Since species from the Arctic, eastern Siberia, and more southerly areas all occur together on the Varanger Peninsula, the plant life is distinctive. The small deciduous woodlands in the area are among the northernmost in the world.

Lime-rich bedrock and soil in the north supports rich pockets containing rare species like Papaver dahlianum (a poppy), field fleawort, Svalbard snow cinquefoil , and Arenaria pseudofrigida (a sandwort).

The peninsula still has a complete alpine ecosystem with reindeer (domesticated), wolverine, and Arctic fox. The latter is the most endangered mammal species of Norway.
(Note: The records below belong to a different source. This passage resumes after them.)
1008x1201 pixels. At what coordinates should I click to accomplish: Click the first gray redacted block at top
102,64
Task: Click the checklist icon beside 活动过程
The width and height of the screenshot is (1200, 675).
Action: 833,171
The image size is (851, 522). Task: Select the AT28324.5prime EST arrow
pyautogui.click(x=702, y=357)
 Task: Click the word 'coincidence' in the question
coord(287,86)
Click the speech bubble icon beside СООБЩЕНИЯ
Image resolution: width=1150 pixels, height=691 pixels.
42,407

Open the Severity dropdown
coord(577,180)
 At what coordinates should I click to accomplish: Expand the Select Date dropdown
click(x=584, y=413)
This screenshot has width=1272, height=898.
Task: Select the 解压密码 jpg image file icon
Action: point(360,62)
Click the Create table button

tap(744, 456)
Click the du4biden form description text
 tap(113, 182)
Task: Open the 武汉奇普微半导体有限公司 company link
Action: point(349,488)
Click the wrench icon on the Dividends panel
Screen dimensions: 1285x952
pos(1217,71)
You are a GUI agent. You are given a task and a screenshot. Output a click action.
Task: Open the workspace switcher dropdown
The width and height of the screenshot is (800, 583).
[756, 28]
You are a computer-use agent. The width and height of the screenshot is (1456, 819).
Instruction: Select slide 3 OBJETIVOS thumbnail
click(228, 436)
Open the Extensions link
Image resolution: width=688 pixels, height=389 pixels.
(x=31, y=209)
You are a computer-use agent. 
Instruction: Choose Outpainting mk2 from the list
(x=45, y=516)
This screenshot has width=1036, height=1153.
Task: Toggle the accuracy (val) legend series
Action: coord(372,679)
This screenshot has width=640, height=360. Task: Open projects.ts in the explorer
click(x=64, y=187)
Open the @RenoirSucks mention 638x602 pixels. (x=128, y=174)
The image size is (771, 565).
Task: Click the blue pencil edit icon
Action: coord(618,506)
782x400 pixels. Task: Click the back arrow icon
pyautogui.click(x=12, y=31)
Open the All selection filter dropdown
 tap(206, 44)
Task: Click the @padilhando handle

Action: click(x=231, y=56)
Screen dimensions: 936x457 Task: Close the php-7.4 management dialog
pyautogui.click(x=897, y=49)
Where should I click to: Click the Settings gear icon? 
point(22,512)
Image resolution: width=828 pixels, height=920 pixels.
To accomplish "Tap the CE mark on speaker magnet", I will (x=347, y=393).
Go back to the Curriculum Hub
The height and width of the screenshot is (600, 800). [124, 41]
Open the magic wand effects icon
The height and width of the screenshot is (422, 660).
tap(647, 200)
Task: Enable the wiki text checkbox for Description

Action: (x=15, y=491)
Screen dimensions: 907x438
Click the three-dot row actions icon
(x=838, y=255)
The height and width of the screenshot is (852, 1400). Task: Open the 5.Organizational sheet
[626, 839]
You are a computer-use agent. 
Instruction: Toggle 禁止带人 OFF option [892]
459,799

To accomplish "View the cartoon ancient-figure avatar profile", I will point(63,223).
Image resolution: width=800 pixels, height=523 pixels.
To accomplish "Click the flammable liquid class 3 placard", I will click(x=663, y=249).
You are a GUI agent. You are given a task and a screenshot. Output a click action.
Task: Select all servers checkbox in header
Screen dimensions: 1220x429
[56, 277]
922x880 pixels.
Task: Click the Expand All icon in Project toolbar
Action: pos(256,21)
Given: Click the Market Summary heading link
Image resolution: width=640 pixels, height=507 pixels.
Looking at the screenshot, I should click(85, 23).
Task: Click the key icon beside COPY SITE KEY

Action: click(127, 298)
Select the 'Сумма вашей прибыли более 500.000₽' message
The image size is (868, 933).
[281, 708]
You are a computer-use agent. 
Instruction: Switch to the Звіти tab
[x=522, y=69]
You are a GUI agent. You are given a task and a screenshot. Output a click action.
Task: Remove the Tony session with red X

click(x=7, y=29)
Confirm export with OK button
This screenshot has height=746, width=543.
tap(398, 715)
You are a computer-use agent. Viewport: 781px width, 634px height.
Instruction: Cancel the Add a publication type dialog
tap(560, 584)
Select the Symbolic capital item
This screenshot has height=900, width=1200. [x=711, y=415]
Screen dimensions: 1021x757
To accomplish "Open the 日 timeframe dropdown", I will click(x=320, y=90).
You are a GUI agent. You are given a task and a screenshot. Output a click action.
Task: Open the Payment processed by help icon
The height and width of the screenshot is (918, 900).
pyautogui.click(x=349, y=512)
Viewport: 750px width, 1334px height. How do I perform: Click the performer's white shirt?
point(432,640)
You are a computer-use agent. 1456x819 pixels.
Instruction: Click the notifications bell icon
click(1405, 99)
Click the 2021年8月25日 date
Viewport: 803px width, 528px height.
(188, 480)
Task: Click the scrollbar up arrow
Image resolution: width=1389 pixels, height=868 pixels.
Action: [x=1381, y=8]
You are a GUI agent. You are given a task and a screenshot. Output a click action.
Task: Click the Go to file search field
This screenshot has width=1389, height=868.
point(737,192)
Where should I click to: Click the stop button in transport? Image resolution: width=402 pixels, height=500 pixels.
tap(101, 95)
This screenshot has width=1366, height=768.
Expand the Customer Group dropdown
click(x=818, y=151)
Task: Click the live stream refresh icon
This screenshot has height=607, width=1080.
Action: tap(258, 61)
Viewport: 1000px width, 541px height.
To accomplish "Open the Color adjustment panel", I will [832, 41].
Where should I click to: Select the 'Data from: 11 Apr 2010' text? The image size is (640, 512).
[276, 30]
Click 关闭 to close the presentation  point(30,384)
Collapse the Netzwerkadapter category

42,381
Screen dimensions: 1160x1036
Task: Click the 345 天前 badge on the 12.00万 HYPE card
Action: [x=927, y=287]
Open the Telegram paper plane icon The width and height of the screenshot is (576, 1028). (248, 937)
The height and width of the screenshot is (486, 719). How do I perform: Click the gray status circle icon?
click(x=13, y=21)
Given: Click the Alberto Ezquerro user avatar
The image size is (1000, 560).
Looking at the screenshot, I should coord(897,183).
A special programme based on reducing the number of the dominant red fox has shown very good results (per 2008) for the small Arctic fox population.

===Important Bird Area===
An area of about 200000 ha of the peninsula, largely coinciding with the national park, has been designated an Important Bird Area (IBA) by BirdLife International because it supports breeding populations of many birds, including lesser white-fronted geese, long-tailed ducks, common scoters, greater scaups, Eurasian golden plovers, bar-tailed godwits, ruddy turnstones, Temminck's stints, dunlins, purple sandpipers, little stints, red-necked phalaropes, spotted redshanks, long-tailed jaegers, Arctic jaegers, pomarine jaegers, short-eared owls, snowy owls, rough-legged buzzards, gyrfalcons, red-throated pipits, lapland longspurs and snow buntings.

==Name==
The last element is the finite form of the Norwegian word halvøy which means "peninsula". The meaning of the first part of the name was originally the name of the local fjord now known as the Varangerfjorden (Verangr or Verjanger). The first element is verja which is the plural genitive case of the word which means "fishing village". The last element is angr which means "bay" or "small fjord".